▶ **Task description**
Reproduce each of the following items word for word, keeping their original order.

==========

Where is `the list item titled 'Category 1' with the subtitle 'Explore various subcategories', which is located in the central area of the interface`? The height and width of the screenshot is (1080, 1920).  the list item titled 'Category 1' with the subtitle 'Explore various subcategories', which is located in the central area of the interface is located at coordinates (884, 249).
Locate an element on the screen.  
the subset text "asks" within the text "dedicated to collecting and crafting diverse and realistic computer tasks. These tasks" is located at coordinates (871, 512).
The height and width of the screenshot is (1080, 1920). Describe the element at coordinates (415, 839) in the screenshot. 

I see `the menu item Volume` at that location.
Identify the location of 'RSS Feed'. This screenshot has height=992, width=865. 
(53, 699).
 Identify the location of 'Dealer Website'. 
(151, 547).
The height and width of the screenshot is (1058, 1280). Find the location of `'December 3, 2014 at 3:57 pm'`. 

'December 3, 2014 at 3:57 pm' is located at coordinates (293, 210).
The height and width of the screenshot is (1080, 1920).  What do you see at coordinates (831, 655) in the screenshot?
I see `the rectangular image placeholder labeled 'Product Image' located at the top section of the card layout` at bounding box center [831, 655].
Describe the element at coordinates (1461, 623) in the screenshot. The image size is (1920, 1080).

==========

▶ **Task answer**
Where is `the list item titled 'Category 1' with the subtitle 'Explore various subcategories', which is located in the central area of the interface`? The height and width of the screenshot is (1080, 1920).  the list item titled 'Category 1' with the subtitle 'Explore various subcategories', which is located in the central area of the interface is located at coordinates (884, 249).
Locate an element on the screen.  
the subset text "asks" within the text "dedicated to collecting and crafting diverse and realistic computer tasks. These tasks" is located at coordinates (871, 512).
The height and width of the screenshot is (1080, 1920). Describe the element at coordinates (415, 839) in the screenshot. 

I see `the menu item Volume` at that location.
Identify the location of 'RSS Feed'. This screenshot has height=992, width=865. 
(53, 699).
 Identify the location of 'Dealer Website'. 
(151, 547).
The height and width of the screenshot is (1058, 1280). Find the location of `'December 3, 2014 at 3:57 pm'`. 

'December 3, 2014 at 3:57 pm' is located at coordinates (293, 210).
The height and width of the screenshot is (1080, 1920).  What do you see at coordinates (831, 655) in the screenshot?
I see `the rectangular image placeholder labeled 'Product Image' located at the top section of the card layout` at bounding box center [831, 655].
Describe the element at coordinates (1461, 623) in the screenshot. The image size is (1920, 1080).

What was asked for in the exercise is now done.